On Tue, Apr 03, 2007 at 11:03:30PM -0400, Greg Folkert wrote:
> Well, I just got handed to me,

Strong hands.

>a couple of HP p1130 monitors. Both with
> less than 300 hours on them. Just out of the box about two-three months
> ago. They are pretty big and heavy (67# and about 20"x20"x20").
> 
> So, these things are VERY configurable. Display up to 2048x1536 at 75Hz.

Nice.  Do you have a video card that will do that?

> I am using 1600x1200 at 100Hz (damned DDC, wouldn't report anything but
> 75Hz for 1600x1200 and wouldn't do anything higher than 1920x1440 at
> 60Hz).
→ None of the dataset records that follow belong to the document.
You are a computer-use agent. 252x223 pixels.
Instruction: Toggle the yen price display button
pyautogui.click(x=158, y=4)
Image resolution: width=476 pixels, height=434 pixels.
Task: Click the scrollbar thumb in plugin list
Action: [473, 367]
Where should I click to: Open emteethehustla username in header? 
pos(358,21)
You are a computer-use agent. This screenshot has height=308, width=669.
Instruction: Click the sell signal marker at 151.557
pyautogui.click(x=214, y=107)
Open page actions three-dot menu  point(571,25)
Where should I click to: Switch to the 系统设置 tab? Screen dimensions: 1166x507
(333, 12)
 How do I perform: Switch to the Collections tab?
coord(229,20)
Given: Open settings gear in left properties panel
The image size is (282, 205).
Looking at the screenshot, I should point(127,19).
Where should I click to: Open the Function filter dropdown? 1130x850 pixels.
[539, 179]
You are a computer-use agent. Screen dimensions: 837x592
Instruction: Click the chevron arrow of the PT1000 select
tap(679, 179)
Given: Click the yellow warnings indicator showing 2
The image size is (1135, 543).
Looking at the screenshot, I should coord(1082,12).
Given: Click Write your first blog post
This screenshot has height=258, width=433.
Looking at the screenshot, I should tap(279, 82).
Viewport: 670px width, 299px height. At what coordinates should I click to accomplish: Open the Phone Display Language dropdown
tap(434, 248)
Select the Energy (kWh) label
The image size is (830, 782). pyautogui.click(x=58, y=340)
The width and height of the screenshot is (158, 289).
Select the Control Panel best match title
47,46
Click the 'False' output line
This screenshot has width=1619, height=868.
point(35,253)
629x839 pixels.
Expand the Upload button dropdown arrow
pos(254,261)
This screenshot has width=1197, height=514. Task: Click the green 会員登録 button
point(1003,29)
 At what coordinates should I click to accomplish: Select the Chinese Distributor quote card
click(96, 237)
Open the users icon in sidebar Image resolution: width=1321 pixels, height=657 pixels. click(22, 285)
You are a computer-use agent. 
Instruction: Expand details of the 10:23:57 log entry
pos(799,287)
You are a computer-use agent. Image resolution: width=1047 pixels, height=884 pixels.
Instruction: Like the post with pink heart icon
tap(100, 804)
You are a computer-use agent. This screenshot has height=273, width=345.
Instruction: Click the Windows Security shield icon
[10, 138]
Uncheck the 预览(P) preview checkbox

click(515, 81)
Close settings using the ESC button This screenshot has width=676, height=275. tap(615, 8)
That is the ground work of explanation.
> 
> Now my question, setting convergence and doing screen color matching.
> >From the menu there is a lot, contrast, brightness, all geometry, plus
> normal and expert color, moire, convergence (4 methods actually) and
> landing tuning.
> 
> What methods or websites or references do you use to "get it right".

I have a 21" intergraph (Hitachi); similar.

Set up the room lighting the way you will want to work.

Start X and have a light background.  Just open an xterm so you have
something that is supposed to have straight lines, enlarged to almost
full-screen (leave a 1 cm of the desktop showing.  White background.

If you can find a test-image on the net, display that instead of the
xterm.  Personally, I use _The_Sound_of_Music_ 40th aniversary DVD in
VLC with deinterlace blend (hardware conversion).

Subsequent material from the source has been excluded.